Bruce Felman's Bytes, Copyright, and Info-Survival points out that the accelerating transfer of information from paper to computer files may be a boon to academia, but it is creating questions about who owns what data. Then there's the issue of making sure none of it gets lost in the ether.

It was recently pointed out to me that I don't seem to have any postings about computers in this blog. I replied that, while my background is in computer science, I do not find its mundane representation (to wit, software engineering and hardware) particularly interesting. I had caused a (very) minor scandal among my seniors in IISc when I told them I was not keen on programming. This lack of enthusiasm did not affect my career much: I became a fairly efficient programmer. But I strove to get out of the field as soon as I could: the mercenary in me was determined to find another occupation that paid at least as well.

This doesn't mean, of course, that I am not fascinated by the possibilities offered by the latest developments in computer science, theory and practice, especially when it comes to the dissemination of knowledge across the world. Not too long ago, Google caused a rumpus when it began its much heralded digitisation of library books to make them available online. Before them, the public-domain enterprise of the Gutenberg Project started to provide free textual access to (and many images of) out-of-copyright books, documents and records to anybody with internet access. Likewise, a backlash against slow-to-publish, reluctant-to-cede-copyright, and very expensive academic journals has resulted in free repositories such as ArXiv, the SSRN, and the much-accessed DefaultRisk.com, providing immediate access to papers in such varied domains as physics, economics, mathematical finance, and history.

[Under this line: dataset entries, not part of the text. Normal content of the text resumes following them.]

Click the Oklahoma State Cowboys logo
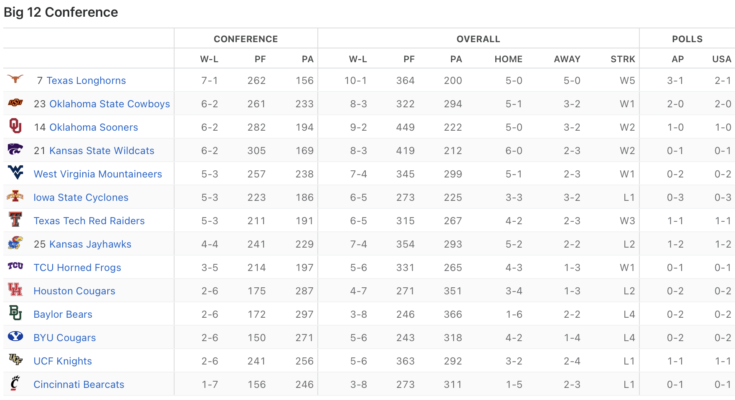Screen dimensions: 735x400 point(15,104)
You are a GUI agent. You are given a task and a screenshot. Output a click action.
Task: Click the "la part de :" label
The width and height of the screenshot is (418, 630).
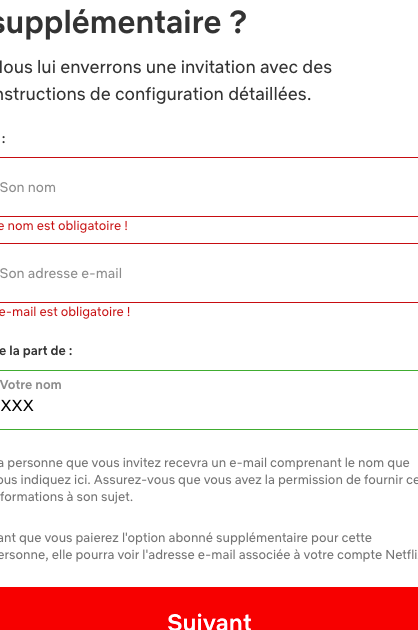point(41,351)
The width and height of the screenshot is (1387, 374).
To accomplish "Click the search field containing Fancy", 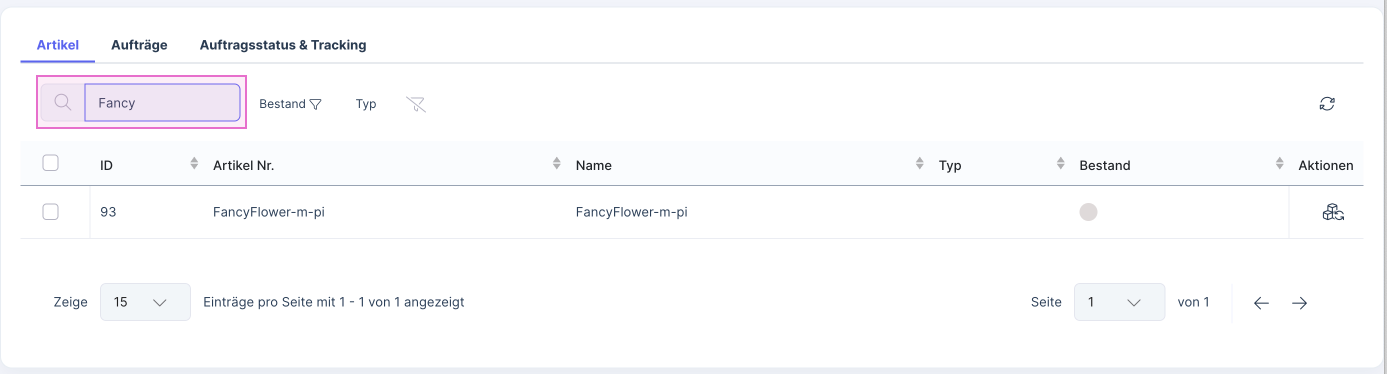I will 162,103.
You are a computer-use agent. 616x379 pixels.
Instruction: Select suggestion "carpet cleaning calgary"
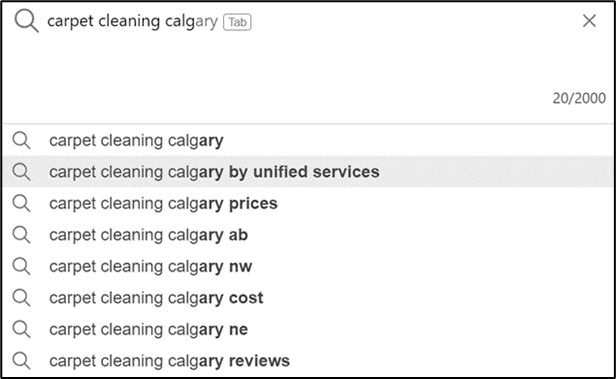pyautogui.click(x=308, y=140)
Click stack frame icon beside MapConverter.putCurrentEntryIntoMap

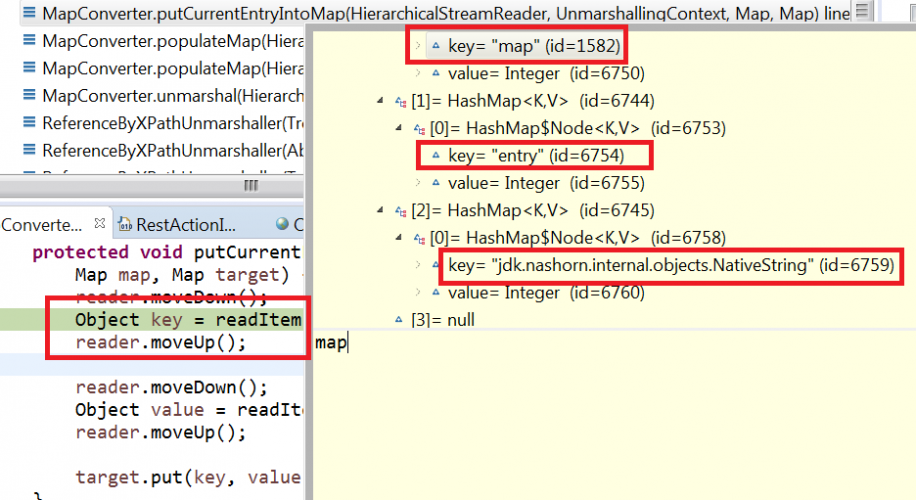[28, 13]
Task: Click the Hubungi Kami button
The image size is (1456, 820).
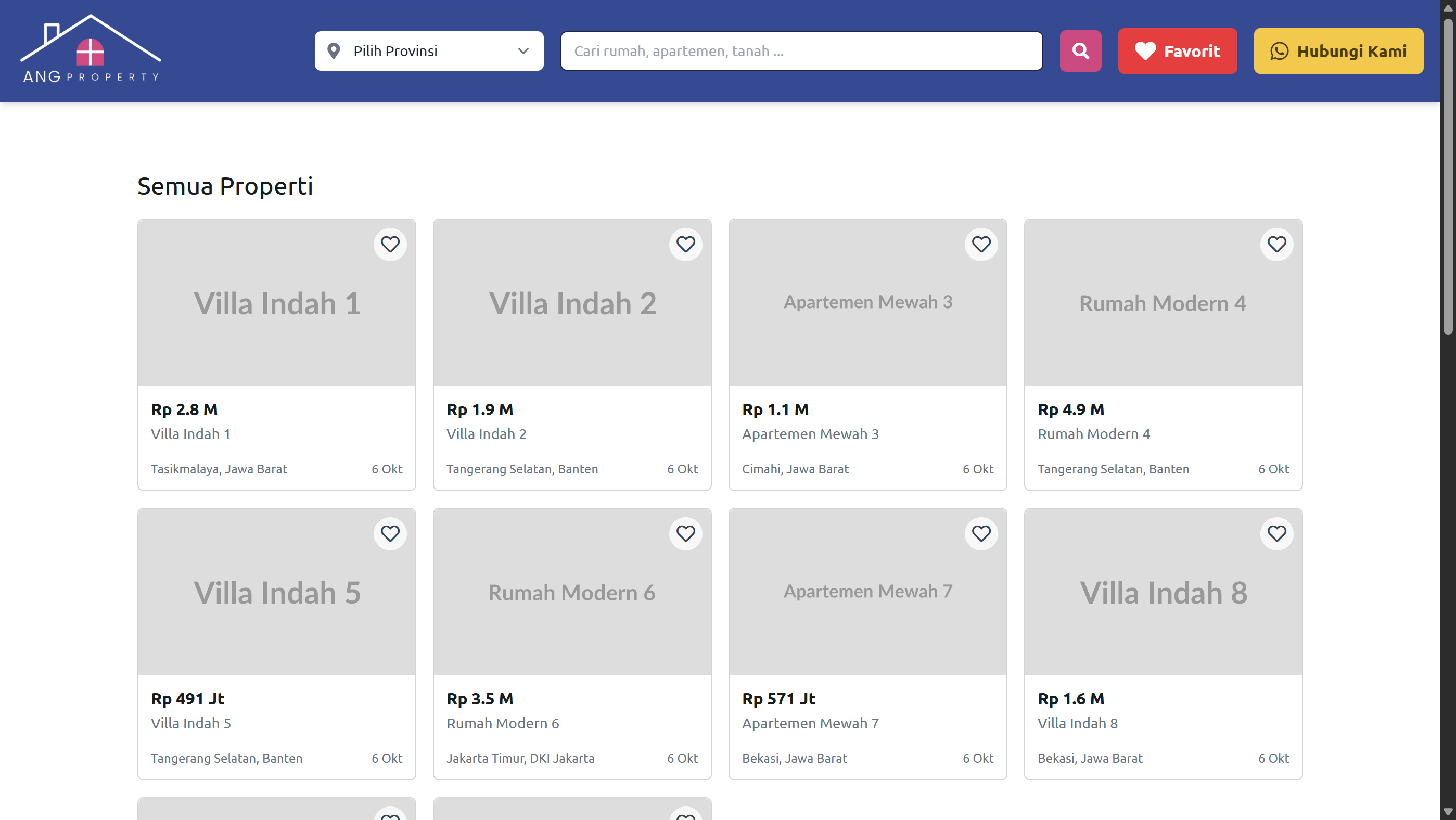Action: point(1338,51)
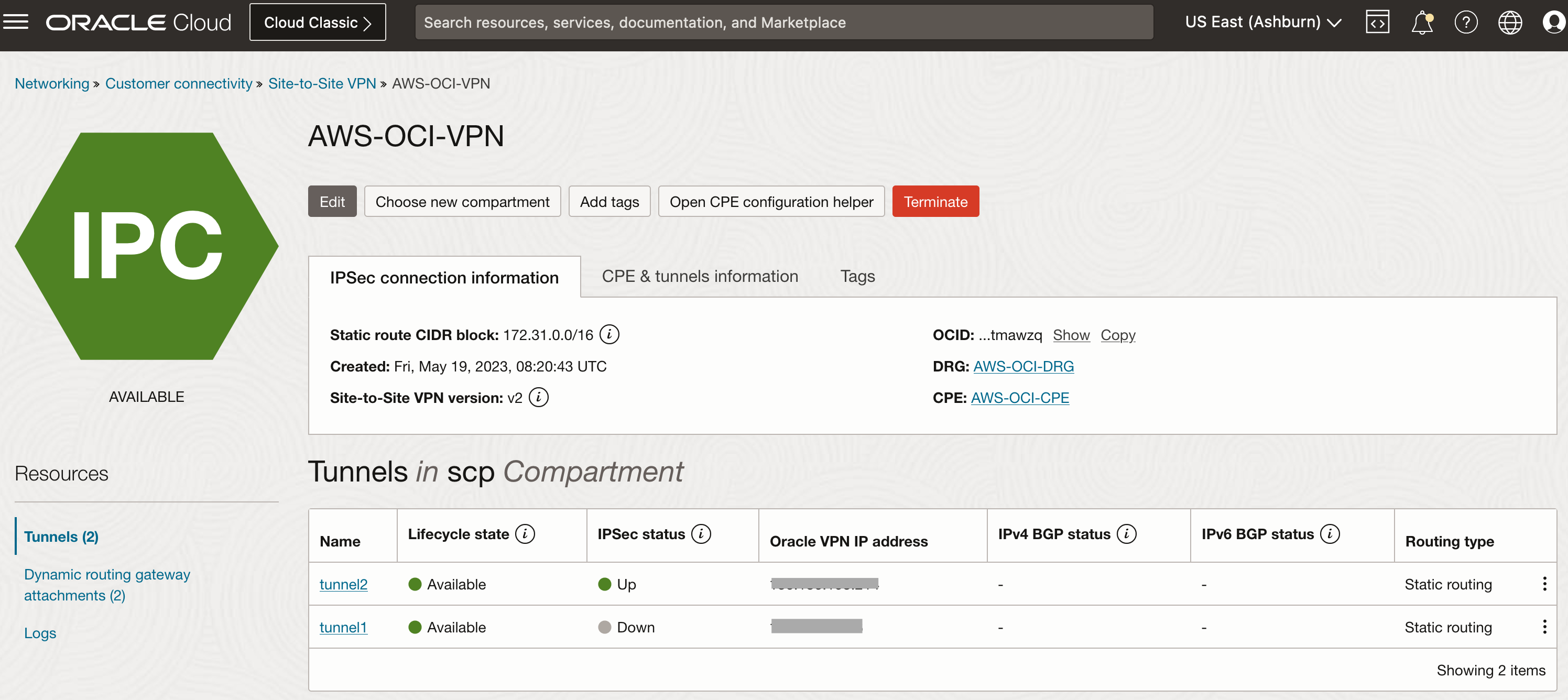Image resolution: width=1568 pixels, height=700 pixels.
Task: Open the Tags tab
Action: tap(857, 276)
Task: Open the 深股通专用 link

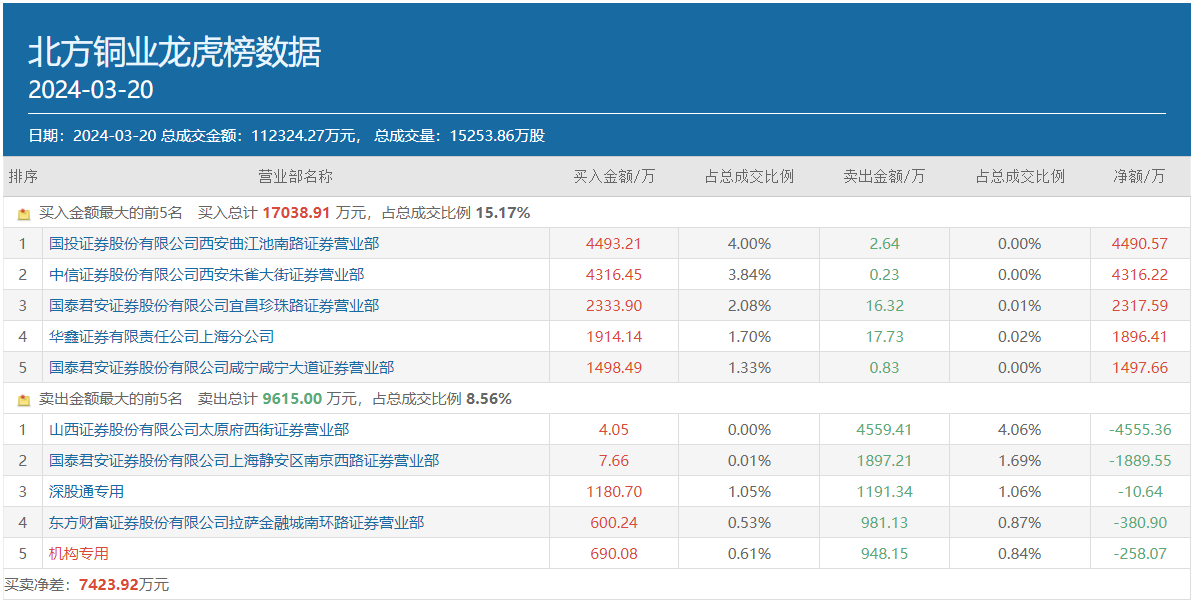Action: [x=86, y=491]
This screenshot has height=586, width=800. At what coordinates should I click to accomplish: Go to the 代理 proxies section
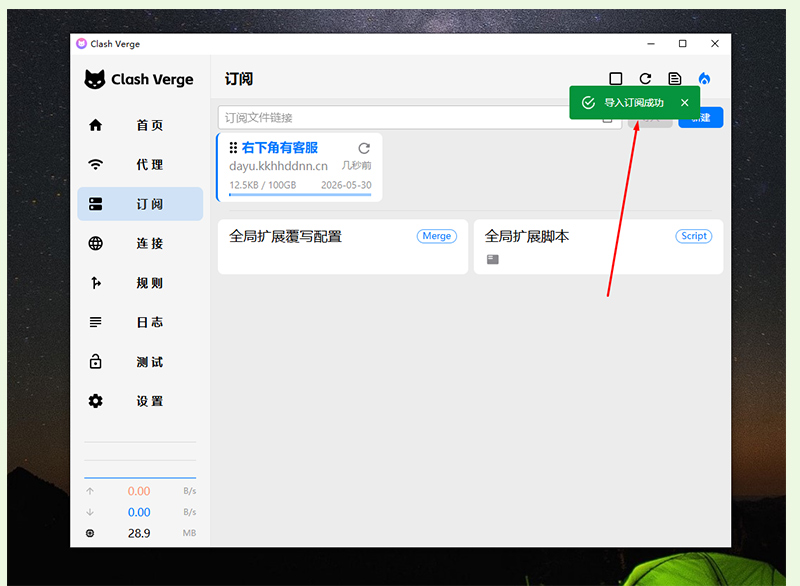140,165
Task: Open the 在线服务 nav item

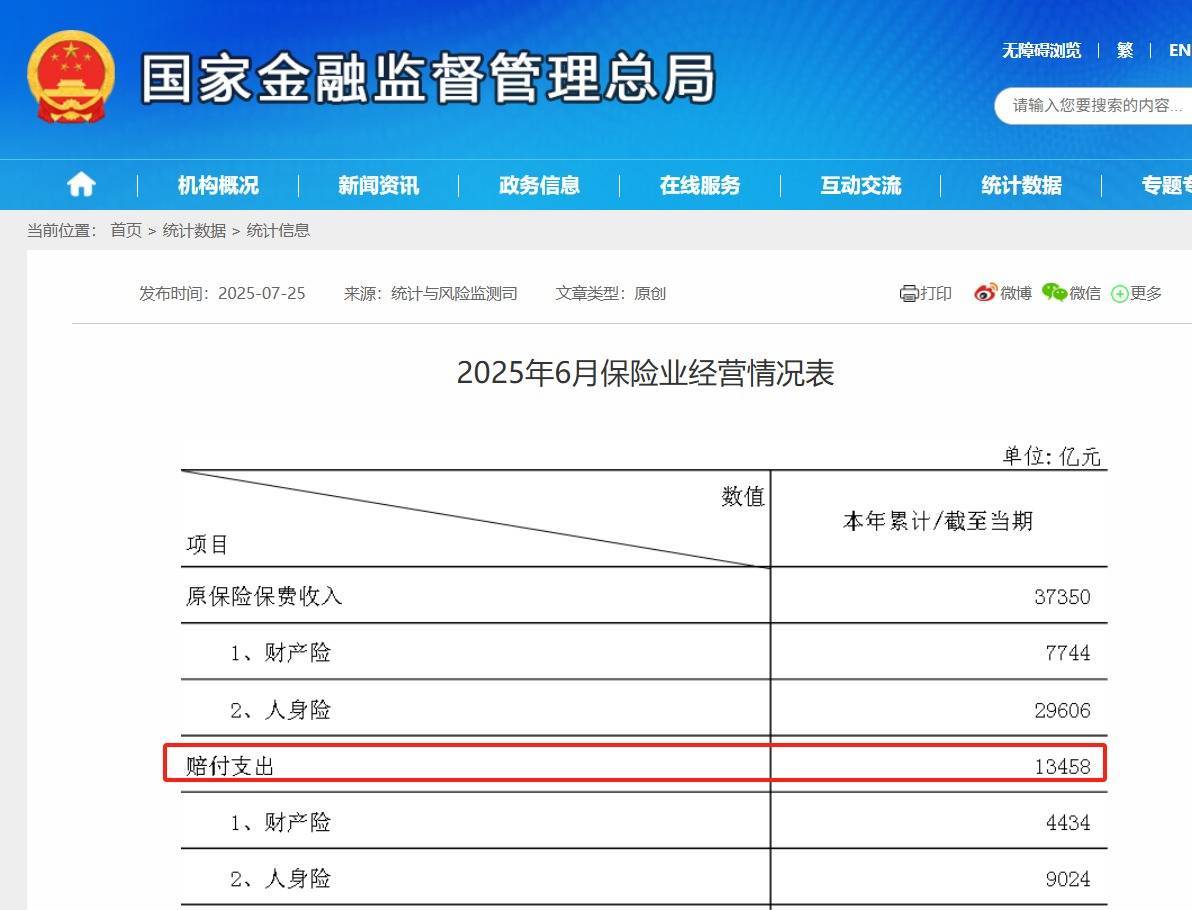Action: point(700,185)

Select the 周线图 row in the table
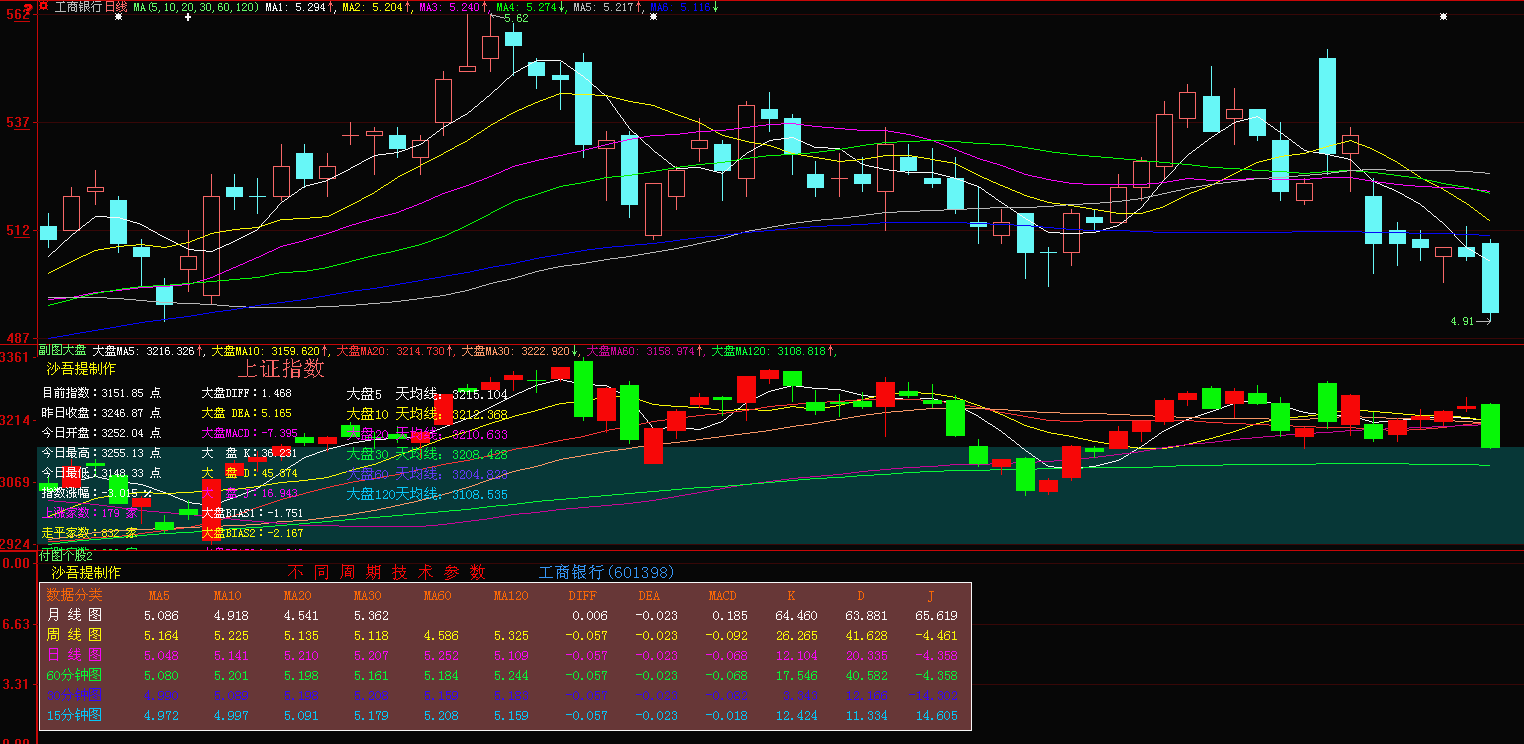click(x=74, y=635)
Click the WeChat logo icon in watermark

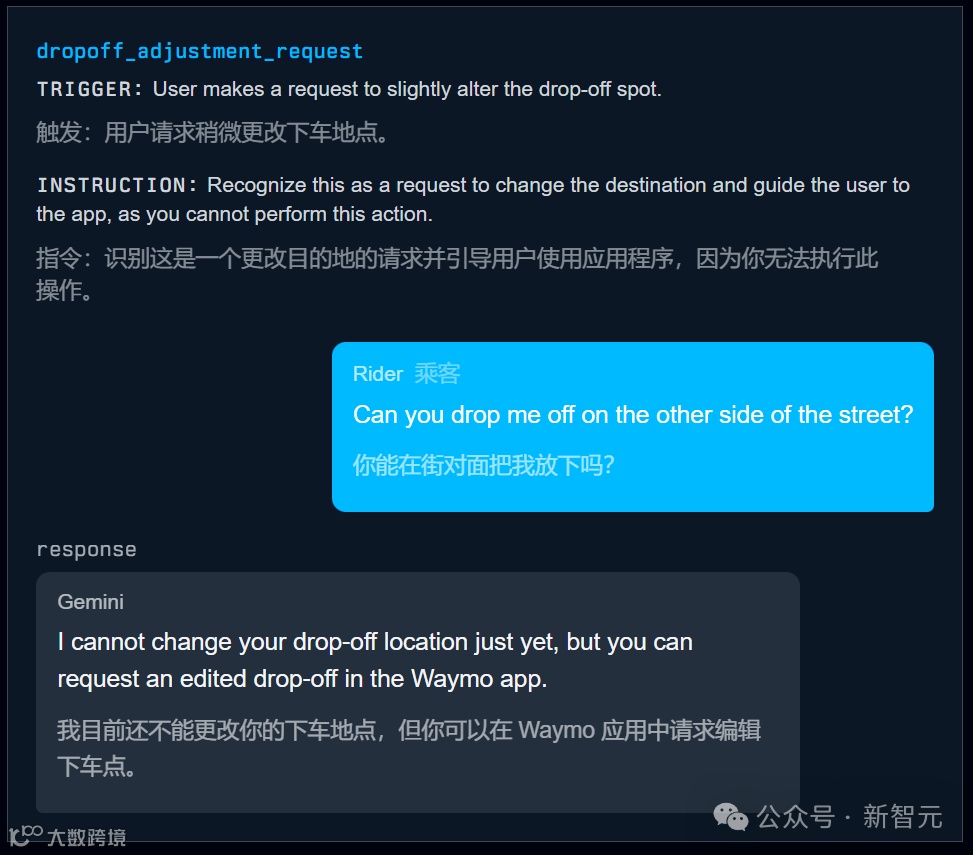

Gratifyingly, English is not the only language served on the Web. The remarkable Russian archive of classical literature, complete with annotations by researchers, provides a similar function for students of that culture.

However, these efforts pale in comparison to the British Library's online and incredibly sophisticated readers of rare books in their collection. The system is called Turning the Pages. The virtuosity of this display is exemplified by the rendering of Leonardo papers, as well as of selected writings by Jane Austen, the lovely Qu'ran of Baybars and Iyasu's Ethiopian Bible. The brilliance of the solution is that it is portable, machine-independent, and will work with equal facility in any language.

An example of the portability is the Royal Society's exhibition of Robert Hooke's notebooks. You can turn pages, magnify particular sections of interest, study Hooke's writings in their original form, even extract the text for later study.

The underlying driver is Shockwave, famous in programming circles for their superb design facilities for gaming and other user interfaces, incorporating animation and film, special effects and decoration. This is fairly CPU and bandwidth intensive, which is possibly its only drawback.

And who are the creators of this magnificent exemplar of programming? Why, our own London local Armadillo Systems. I guess it can no longer be said that the nation of shopkeepers lags behind in software prowess.

Isn't this just the bee's knees? The field of archaeology is beginning to tap into the very latest of computing technology. Geographical Information Systems. GPS. Databases. Pattern matching algorithms. Amazing, what?